W ostatniej godzinie handlu na Wall Street kupujący uzyskali pretekst do wzmożonej aktywności w postaci doniesień o planach dokapitalizowania europejskiego systemu bankowego. Indeks S&P 500 finiszował na poziomie 1124 punktów i zyskał 2,3 proc. Dow Jones Industrial Average zwyżkował o niespełna 1,5 proc. i finiszował na poziomie 10 808 punktów.

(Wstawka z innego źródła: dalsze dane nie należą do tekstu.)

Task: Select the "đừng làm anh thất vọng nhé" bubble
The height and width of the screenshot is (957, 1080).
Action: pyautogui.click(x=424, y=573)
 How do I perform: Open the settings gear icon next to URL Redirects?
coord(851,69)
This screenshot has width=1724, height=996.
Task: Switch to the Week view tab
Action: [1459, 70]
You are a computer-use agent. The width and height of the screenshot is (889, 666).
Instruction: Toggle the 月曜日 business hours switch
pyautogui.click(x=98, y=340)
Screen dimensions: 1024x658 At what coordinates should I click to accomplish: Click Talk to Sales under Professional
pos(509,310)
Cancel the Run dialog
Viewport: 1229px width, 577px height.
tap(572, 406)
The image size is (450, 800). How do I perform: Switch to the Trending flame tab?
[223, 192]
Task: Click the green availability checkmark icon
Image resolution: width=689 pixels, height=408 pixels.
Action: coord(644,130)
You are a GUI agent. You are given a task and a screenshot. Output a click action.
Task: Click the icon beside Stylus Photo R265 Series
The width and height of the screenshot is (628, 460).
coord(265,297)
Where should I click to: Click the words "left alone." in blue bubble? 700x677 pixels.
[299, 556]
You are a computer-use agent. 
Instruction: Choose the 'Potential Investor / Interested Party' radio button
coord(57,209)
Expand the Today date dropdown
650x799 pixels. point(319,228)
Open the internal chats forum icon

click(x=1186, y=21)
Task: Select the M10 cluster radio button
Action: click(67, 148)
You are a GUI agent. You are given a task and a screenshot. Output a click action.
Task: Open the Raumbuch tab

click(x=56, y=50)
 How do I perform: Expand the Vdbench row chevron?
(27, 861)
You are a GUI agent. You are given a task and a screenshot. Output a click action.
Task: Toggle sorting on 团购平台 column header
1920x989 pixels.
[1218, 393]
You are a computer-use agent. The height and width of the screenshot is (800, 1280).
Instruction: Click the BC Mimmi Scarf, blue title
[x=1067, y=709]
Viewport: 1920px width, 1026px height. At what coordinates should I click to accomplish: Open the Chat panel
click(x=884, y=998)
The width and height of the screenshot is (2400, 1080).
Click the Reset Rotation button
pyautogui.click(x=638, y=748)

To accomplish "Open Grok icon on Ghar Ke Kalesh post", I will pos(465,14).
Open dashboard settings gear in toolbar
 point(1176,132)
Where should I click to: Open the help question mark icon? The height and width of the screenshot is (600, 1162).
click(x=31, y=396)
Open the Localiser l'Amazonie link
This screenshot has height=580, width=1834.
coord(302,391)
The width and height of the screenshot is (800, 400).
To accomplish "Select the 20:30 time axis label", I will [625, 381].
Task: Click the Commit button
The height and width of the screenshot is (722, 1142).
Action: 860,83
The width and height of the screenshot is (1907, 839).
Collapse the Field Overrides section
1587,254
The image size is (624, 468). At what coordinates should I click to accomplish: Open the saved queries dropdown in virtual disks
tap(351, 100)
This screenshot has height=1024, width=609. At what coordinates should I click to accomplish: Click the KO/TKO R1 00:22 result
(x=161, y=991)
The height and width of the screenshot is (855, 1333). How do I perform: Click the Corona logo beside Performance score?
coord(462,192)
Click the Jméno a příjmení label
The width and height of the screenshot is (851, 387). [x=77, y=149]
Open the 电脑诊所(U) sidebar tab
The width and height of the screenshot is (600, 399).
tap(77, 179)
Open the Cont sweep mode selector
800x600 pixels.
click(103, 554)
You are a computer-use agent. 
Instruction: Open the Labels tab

Dziś w centrum uwagi poza doniesieniami ze Starego Kontynentu znajdą się dane z rynku pracy. O 14:15 poznamy zmianę zatrudnienia według firmy ADP. Konsensus zakłada wzrost liczby etatów o około 75 tysięcy przy poprzednim odczycie na poziomie 91 tys. Regionalne wskaźniki koniunktury, jak również składowa indeksu ISM dla przemysłu oddająca kondycję rynku pracy, sugerują natomiast, że kondycja tej sfery gospodarki uległa nieznacznej poprawie w porównaniu z poprzednim miesiącem. Ważnymi wskazówkami przed piątkowymi, najważniejszymi publikacjami Departamentu Pracy będą obok raportu ADP także odczyty indeksu ISM dla usług i liczby nowo zarejestrowanych bezrobotnych, które poznamy jutro. Agencja Moody's, podobnie jak wcześniej S&P, obniżyła rating Włoch. Ocenę wiarygodności zrewidowano z Aa2 do A2. Agencja zapowiedziała także, że na podobny scenariusz może ziścić się w przypadku innych państw, których ocena jest poniżej najwyższego poziomu Aaa. Decyzja nie powinna dziwić, jeśli weźmiemy pod uwagę relację długu do PKB na poziomie 120 proc. oraz niepokojące rentowności instrumentów dłużnych - dochodowość benchmarkowych dziesięciolatek wynosi około 5,55 proc. Warto zauważyć, że koszt zabezpieczenia przed niewypłacalnością Włoch jest większy niż w przypadku wielu państw o znacząco niższych ratingach. Na przykład CDS na włoski dług jest wyceniany o około 30 pb drożej niż analogiczny kontrakt zabezpieczający przed niewypłacalnością Bułgarii, której rating to Baa2). Jednak największe wątpliwości budzą zmiany w programie oszczędnościowym o wartości 54 miliardów euro, który w obliczu gasnącej koniunktury najprawdopodobniej nie okaże się wystarczający, by zgodnie z zapowiedziami gabinetu Berlusconiego w 2013 roku budżet został zbilansowany. W 2010 roku deficyt budżetowy wynosił 4,6 proc. Około południa obserwowaliśmy wyraźne wzrosty rentowności 10- letnich papierów skarbowych Włoch, o kilka pb rósł spread w relacji do analogicznych papierów emitowanych przez niemiecki rząd.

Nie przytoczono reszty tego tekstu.